Los Angeles Times: "After days of delay, Senate Democrats pushed ahead Thursday with their drive to pass a healthcare bill by Christmas, approving the first amendment to their giant bill: a measure to expand women's access to preventive services such as mammograms." The language, proposed by Sen. Barbara A. Mikulski (D-Md.), passed by a 61-39 vote. It would "authorize the federal government to require insurers to cover women's preventive care and screenings without co-payments. The amendment is expected to cost about $940 million over 10 years. It had the backing of numerous groups representing patients, doctors and women" (Levey, 12/4).
The New York Times noted that three Republicans joined "56 Democrats and the two independents in favor. The Republican senators voting in favor were the two women from Maine, Olympia J. Snowe and Susan Collins, and David Vitter of Louisiana. Among Democratic senators, Russ Feingold of Wisconsin and Ben Nelson of Nebraska opposed the proposal. (Herszenhorn and Pear, 12/3).
McClatchy: The Senate-approved measure "would make it easier for women to get medical screenings aimed at detecting a variety of diseases, such as cancer, heart disease and diabetes." The debate surrounding this amendment "was an oasis of comity in the four-day-old health care debate" (Lightman, 12/3).
CNN: "The proposal to ensure access to mammograms was prompted by the recent uproar over a controversial government task force recommendation that some women should not receive routine mammograms to detect breast cancer. Democrats wanted to assure women that health care reform wouldn't lead to a rationing of such care; Republicans wanted to make the point that it would" (Barrett, 12/3).
Kaiser Health News: "in essence, the amendment says 'disregard the current findings of this preventative services task force' .... And that women must have access to these services and they wouldn't have to pay out of pocket for them" (Carey, 12/3).
Reuters: "On a 59-41 vote, the Senate rejected a related Republican amendment on screenings that would have ensured the task force recommendations could be ignored. Democrats said it was 'too tepid' and would not remove cost barriers to the services" (Whitesides, 12/3).

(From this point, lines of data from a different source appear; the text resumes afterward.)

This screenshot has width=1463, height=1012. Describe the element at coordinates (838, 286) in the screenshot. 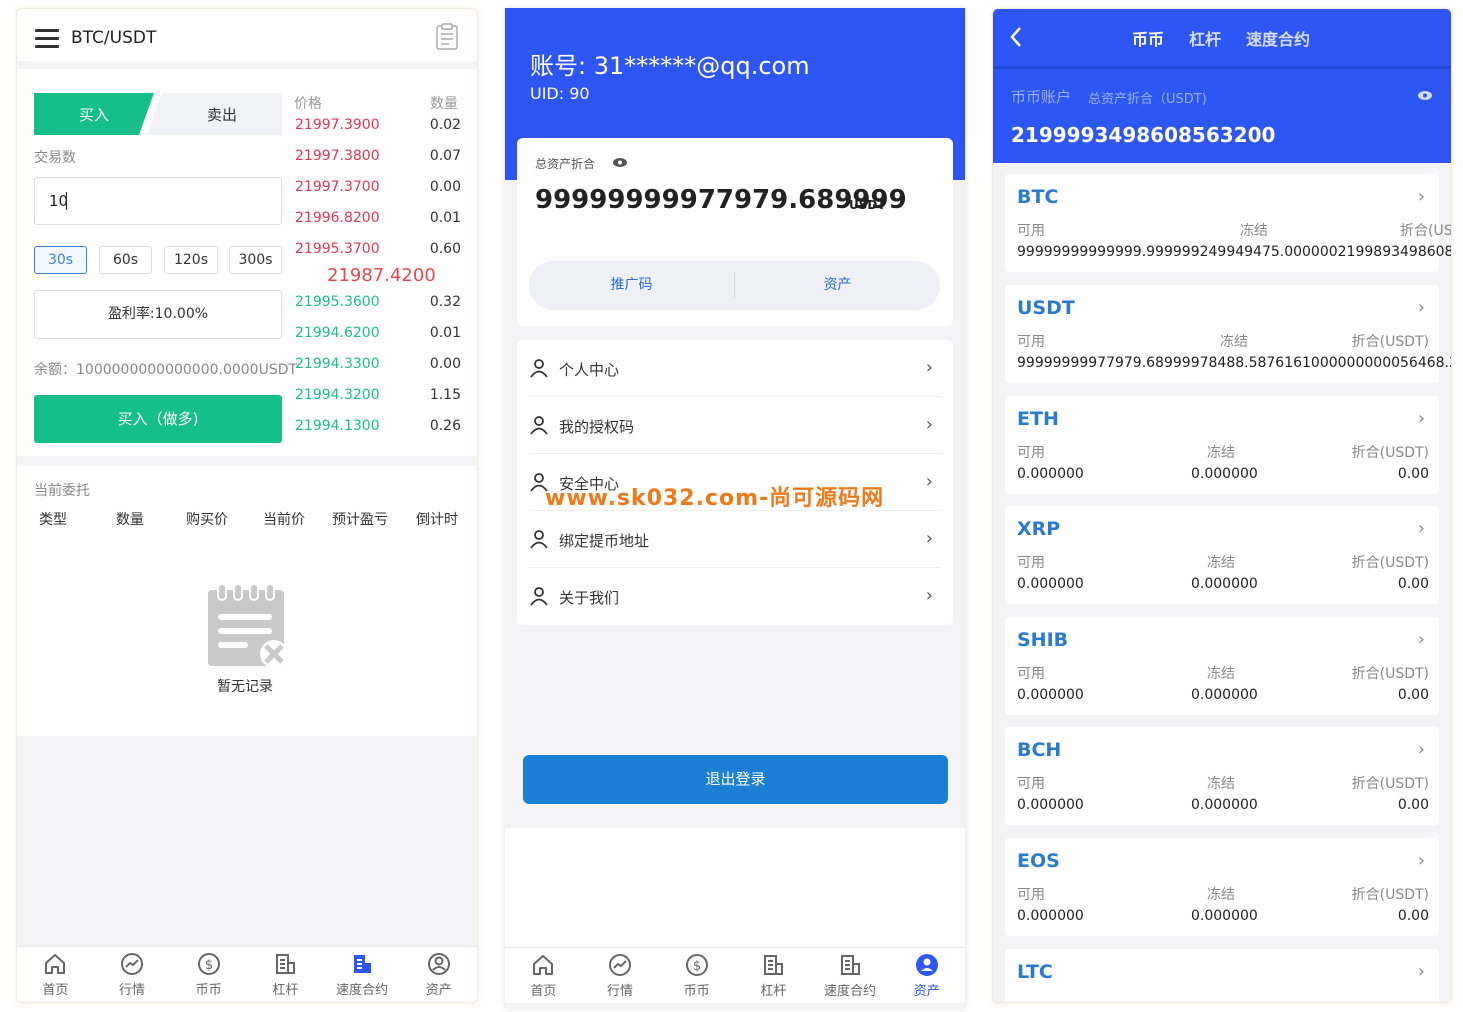

I see `assets-button: 资产` at that location.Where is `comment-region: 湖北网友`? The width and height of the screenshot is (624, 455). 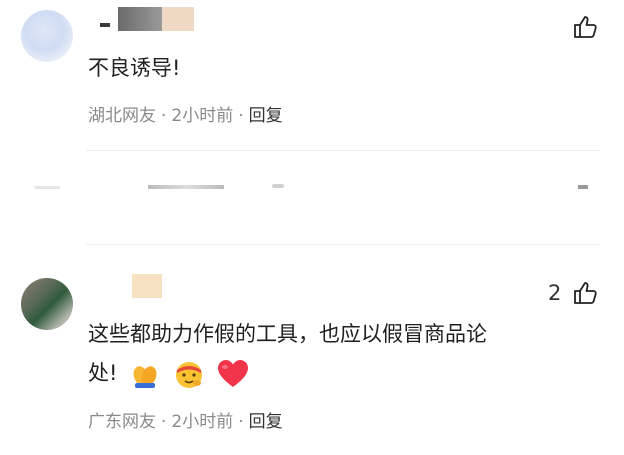 comment-region: 湖北网友 is located at coordinates (122, 116). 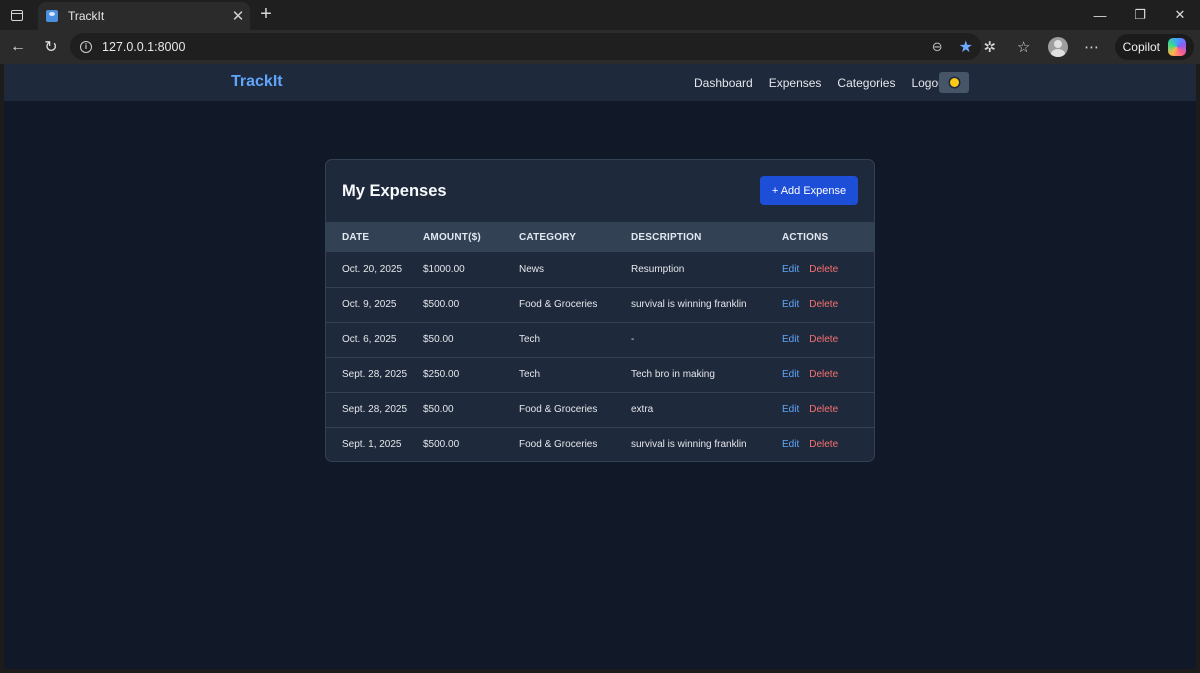 I want to click on sun-icon, so click(x=954, y=82).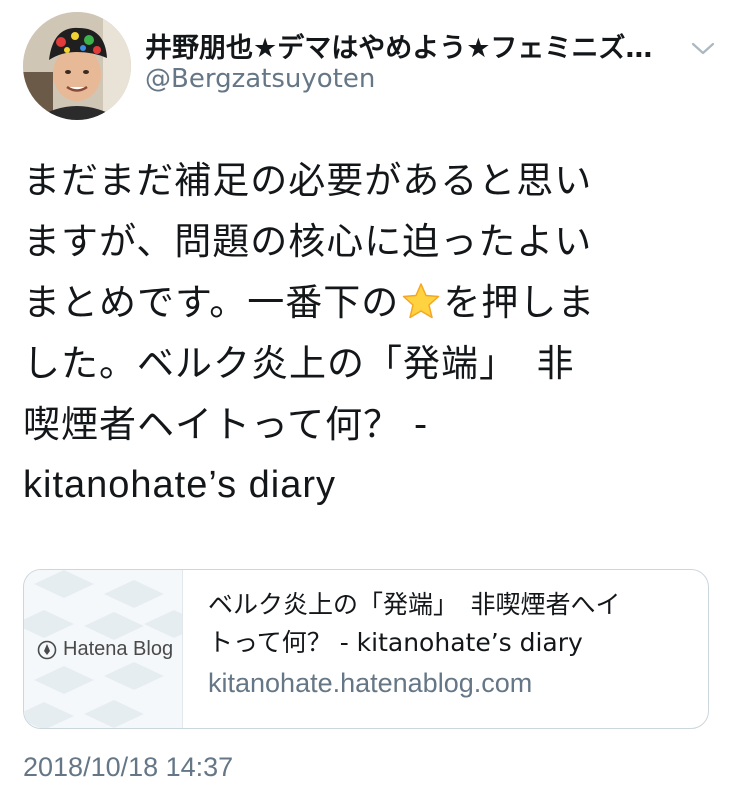 The image size is (741, 811). Describe the element at coordinates (308, 180) in the screenshot. I see `tweet-text-line: まだまだ補足の必要があると思い` at that location.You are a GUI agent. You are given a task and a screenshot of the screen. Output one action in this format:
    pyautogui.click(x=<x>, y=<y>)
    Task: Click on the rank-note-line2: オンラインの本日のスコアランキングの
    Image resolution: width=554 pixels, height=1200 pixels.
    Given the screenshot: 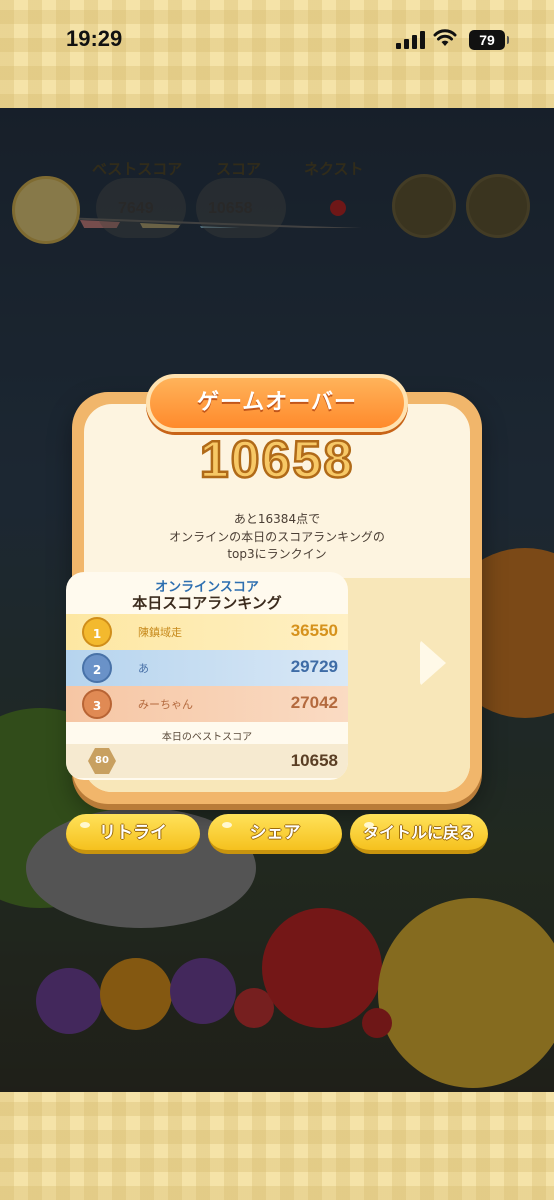 What is the action you would take?
    pyautogui.click(x=277, y=537)
     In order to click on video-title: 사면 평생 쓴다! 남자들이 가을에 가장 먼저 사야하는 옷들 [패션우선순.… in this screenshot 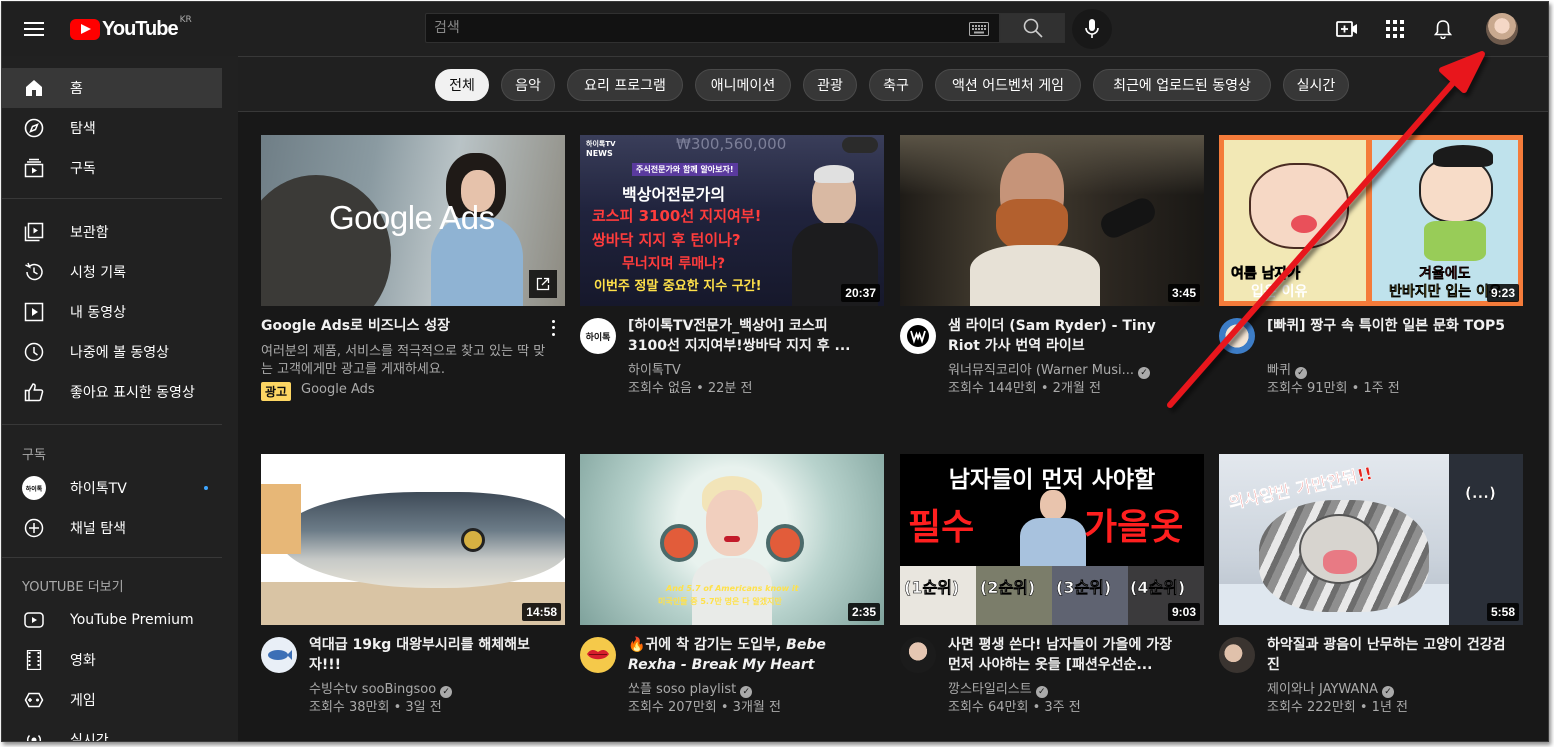, I will do `click(1068, 655)`. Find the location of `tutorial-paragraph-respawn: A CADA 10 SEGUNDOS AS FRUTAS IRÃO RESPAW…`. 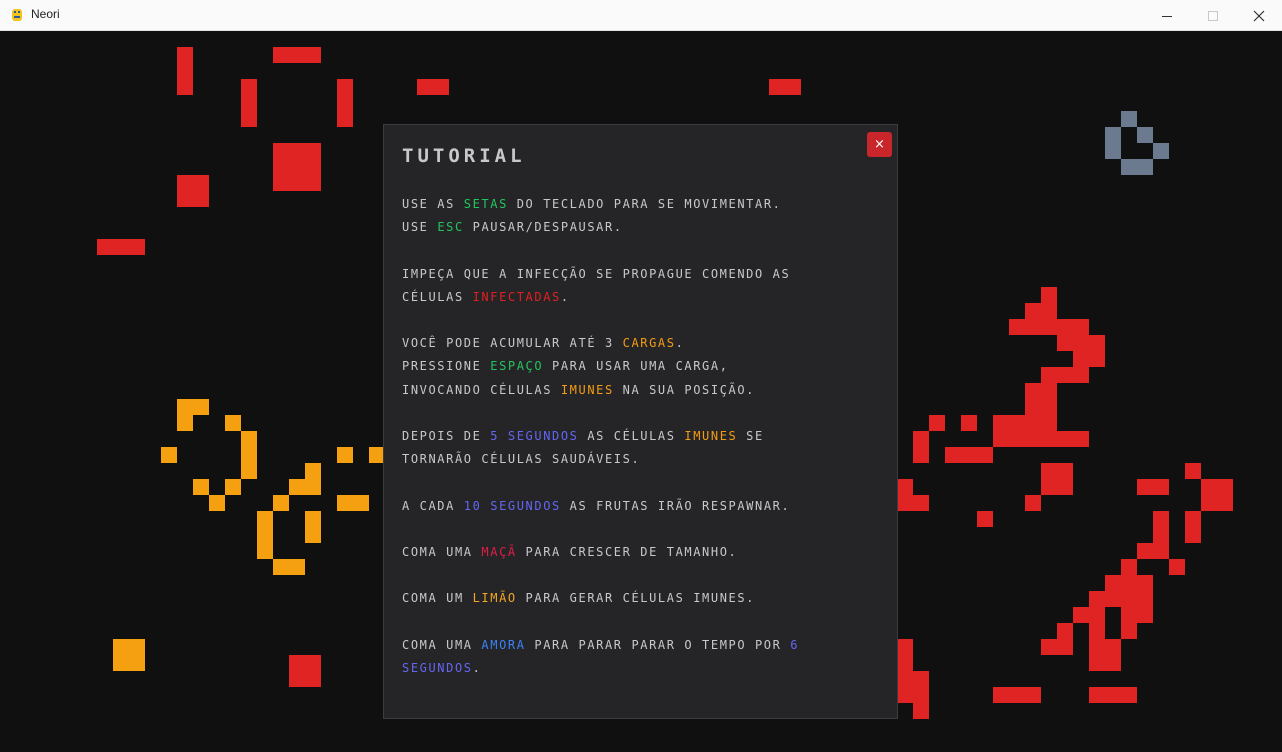

tutorial-paragraph-respawn: A CADA 10 SEGUNDOS AS FRUTAS IRÃO RESPAW… is located at coordinates (642, 506).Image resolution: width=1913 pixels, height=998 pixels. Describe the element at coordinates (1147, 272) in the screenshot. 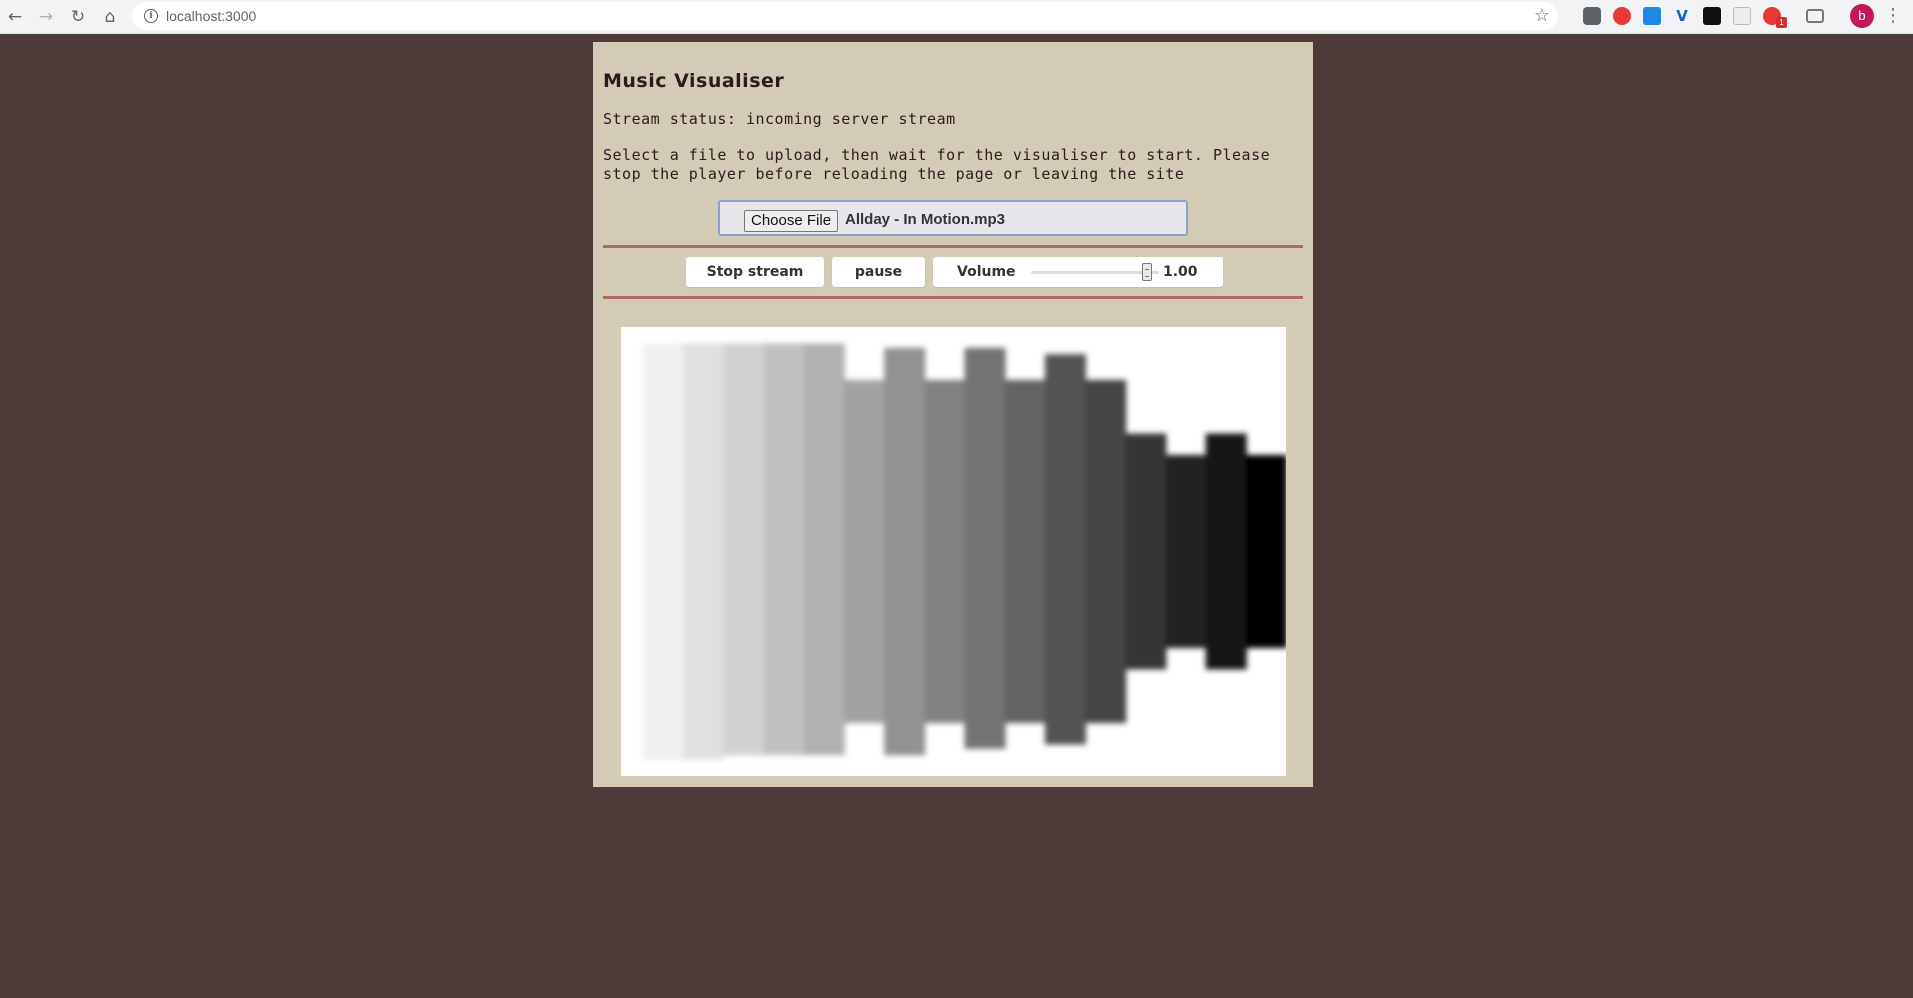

The Associated Press/CBS News: "Mikulski said her amendment would guarantee that decisions are left to women and their doctors, not placed in the hands of government bureaucrats or medical statisticians. She accepted a modification to her amendment by Vitter that would specifically prevent the controversial recommendations on mammograms from restricting coverage of the test" (12/3).
The Baltimore Sun: "Mikulski said afterward that she would press to have her amendment included in a final health care compromise, which would be crafted some time early next year if the Senate approves the sweeping legislation it took up this week. The House version does not include a similar provision" (West, 12/4).